After protests and legal threats, LICH will resume accepting ambulances
Less than 24 hours after telling nurses that Long Island College Hospital would be diverting basic life support cases to other hospitals, SUNY Downstate appears once again ready to accept ambulances.
The move came at the end of a confusing and chaotic day in which attorneys for the nurses' union as well as neighborhood groups and the public advocate's office scrambled into action after learning that the hospital's emergency room would divert ambulances.
The coalition of labor unions and community activists feared it was an attempt to close the hospital in violation of a court order to keep it open.
The confusion began Wednesday night when nurses were told that a full diversion was in effect. Linda O'Neil, who has worked at LICH for 30 years, said there was “absolutely no warning.”

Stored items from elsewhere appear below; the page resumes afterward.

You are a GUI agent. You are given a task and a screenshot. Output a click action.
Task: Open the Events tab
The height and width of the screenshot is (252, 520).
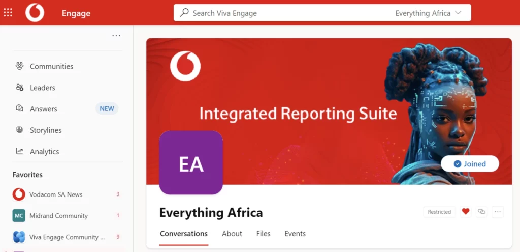[295, 234]
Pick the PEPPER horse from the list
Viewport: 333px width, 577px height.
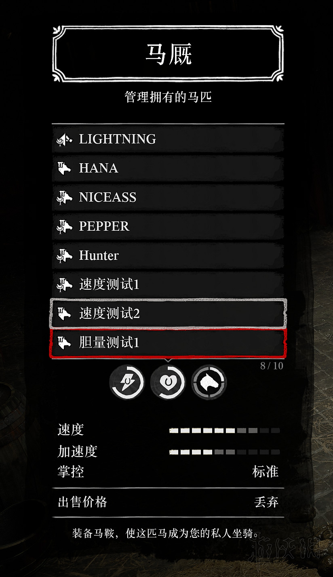pos(168,226)
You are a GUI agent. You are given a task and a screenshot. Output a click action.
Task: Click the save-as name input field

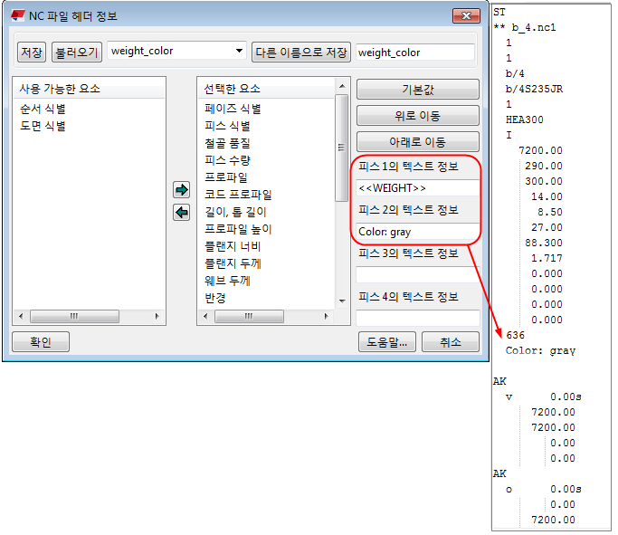414,53
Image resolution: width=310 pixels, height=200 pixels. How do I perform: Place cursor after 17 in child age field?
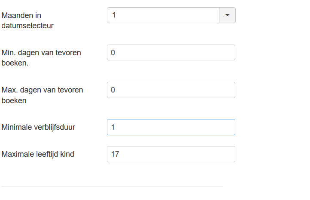click(120, 154)
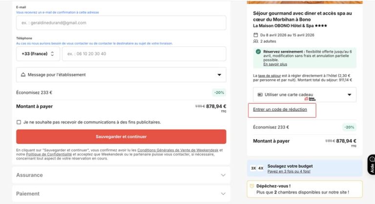Screen dimensions: 375x204
Task: Click the gift card icon
Action: [x=260, y=94]
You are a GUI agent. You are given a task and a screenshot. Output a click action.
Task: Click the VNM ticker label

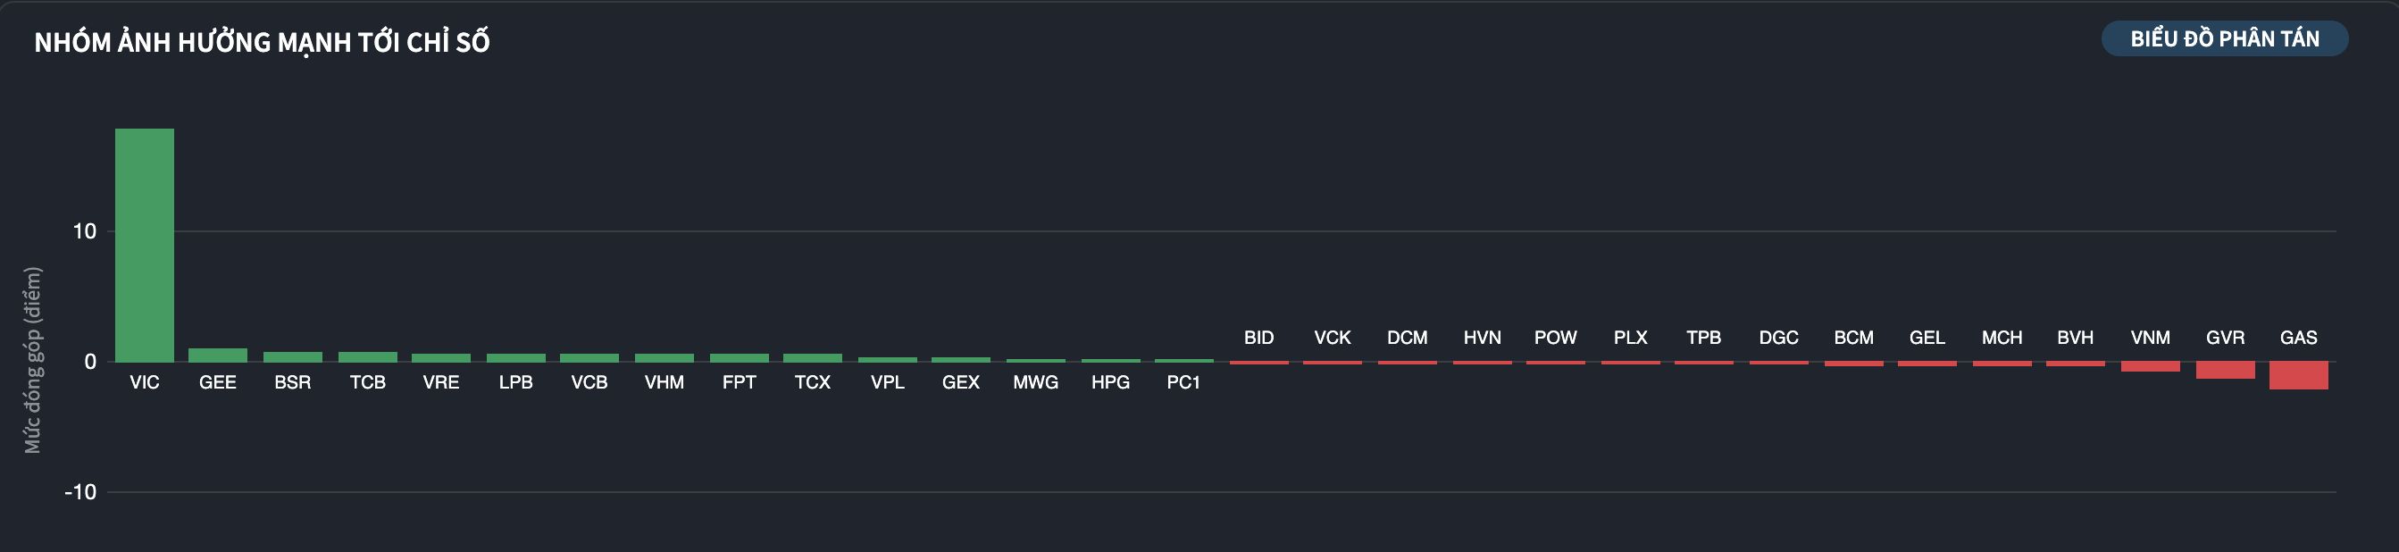pyautogui.click(x=2150, y=338)
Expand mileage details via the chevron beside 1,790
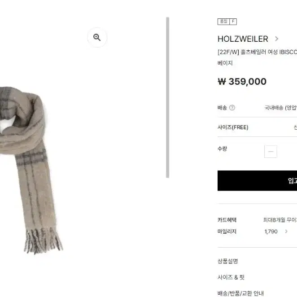 tap(286, 231)
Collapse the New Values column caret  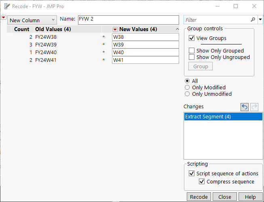177,29
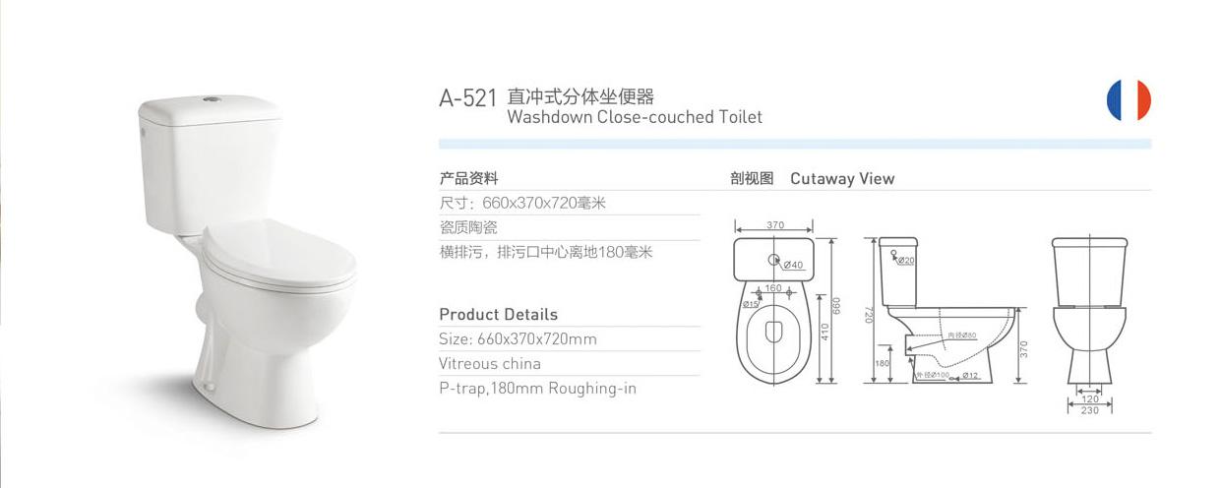Image resolution: width=1221 pixels, height=488 pixels.
Task: Select the Cutaway View heading
Action: 842,179
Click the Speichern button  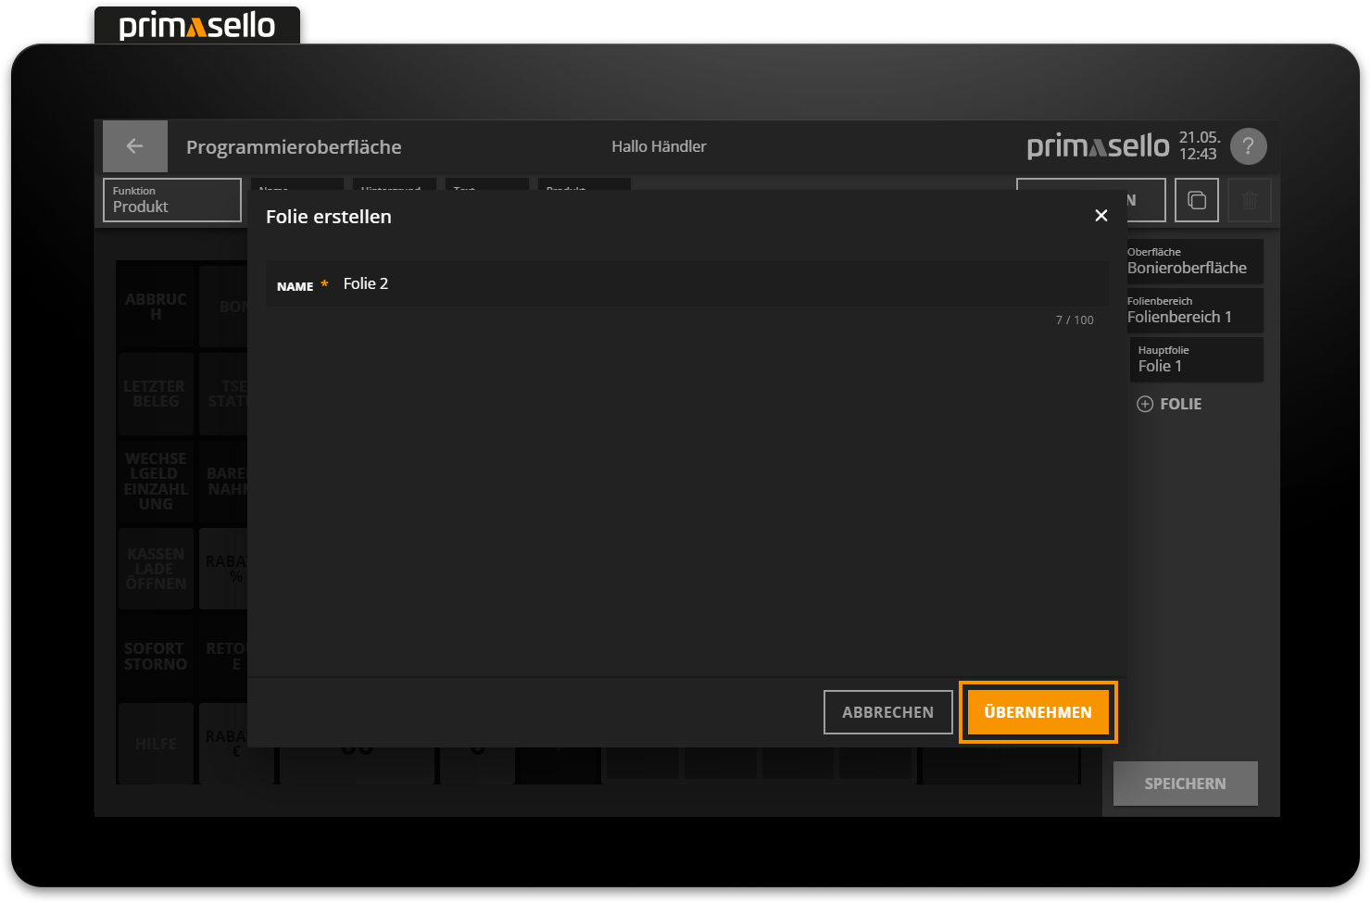[x=1185, y=784]
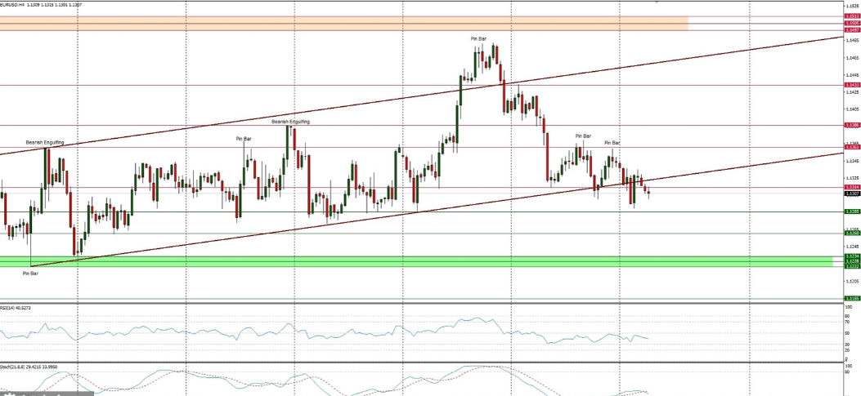Select the 1.1386 red price level tag
This screenshot has width=861, height=396.
click(x=851, y=125)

“It is the most dangerous thing that anyone who calls themselves health care professionals could do,” she said this morning. “This is an unlawful criminal attempt by SUNY.”
But it wasn't an attempt to permanently close the hospital, said David Doyle, spokesman for Downstate. It was simply a matter of not having enough staff on site.
"The medical staff in charge (Wednesday) evening were concerned because of limited staff and asked for diversion,” he said. “We spent the day today trying to get enough staff to safely operate the facility so basic life support ambulances could return but did not know until late this afternoon if we would be successful. We never stopped accepting patients or providing care, we just needed a temporary suspension of ambulance service.”
LICH is using doctors from other SUNY campuses to bolster the current staff, Doyle said, and could accept ambulances as soon as Friday morning.
Throughout the day, however, it was unclear if and when LICH would again accept ambulances, orwhether this was part of larger plan to close the financially troubled hospital.
"This is the second time in a week that SUNY trustees acted in a way that undercut LICH's ability to stay open and serve the area's communities," said Jill Furillo, executive director of the New York State Nurses Asociation. "That needs to stop once and for all."
Attorneys representing mayor-elect Bill de Blasio's office threatened to go to court and demand the hospital reopen or face financial penalties for every day it defied the court order. A hearing was scheduled for the afternoon but was postponed so the two sides could talk.
De Blasio made an issue of LICH's potential closure while on the campaign trail and as the city's public advocate, appearing at rallies and protests.
While no one disputes the hospital is hemmoraging cash, community activists, labor unions and de Blasio have said the hospital is too important to the community to close and have taken their case to court.
They won a clear victory earlier this year when State Supreme Court Justice Johnny Lee Baynes ordered Downstate in July to keep the hospital open. That ruling was upheld by the appellate court in October.
Jeff Strabone, a member of the board of the Cobble Hill Association, wasn't buying SUNY's statement that this was always meant as a temporary diversion.
"The Cobble Hill Association believes that last night's termination of ambulances and admissions was a deliberate act by SUNY to sabotage LICH," he said. "We don't know why the SUNY leadership got cold feet. Perhaps the speed and ferocity of the response by the community and our legal team made them think twice. That is only our speculation. We can say for sure: SUNY's diversion of ambulances has further undermined LICH's reputation and caused confusion among those who need care. We hope that SUNY's ongoing pattern of contempt for law will lead to criminal charges."
Supporters of LICH plan to hold a community meeting tonight from 6:30 to 8:30 at 112 Pacific Street.
From a spokesman for City Councilman Steve Levin:
"As demonstrated by numerous court actions against them, SUNY has not acted in good faith to maintain services at Long Island College Hospital. Everyone knows that a hospital can’t function without doctors, nurses and support staff and SUNY has repeatedly moved to reduce staffing levels in an attempt to shut down the hospital. Given SUNY’s track record, these recent actions are not a surprise."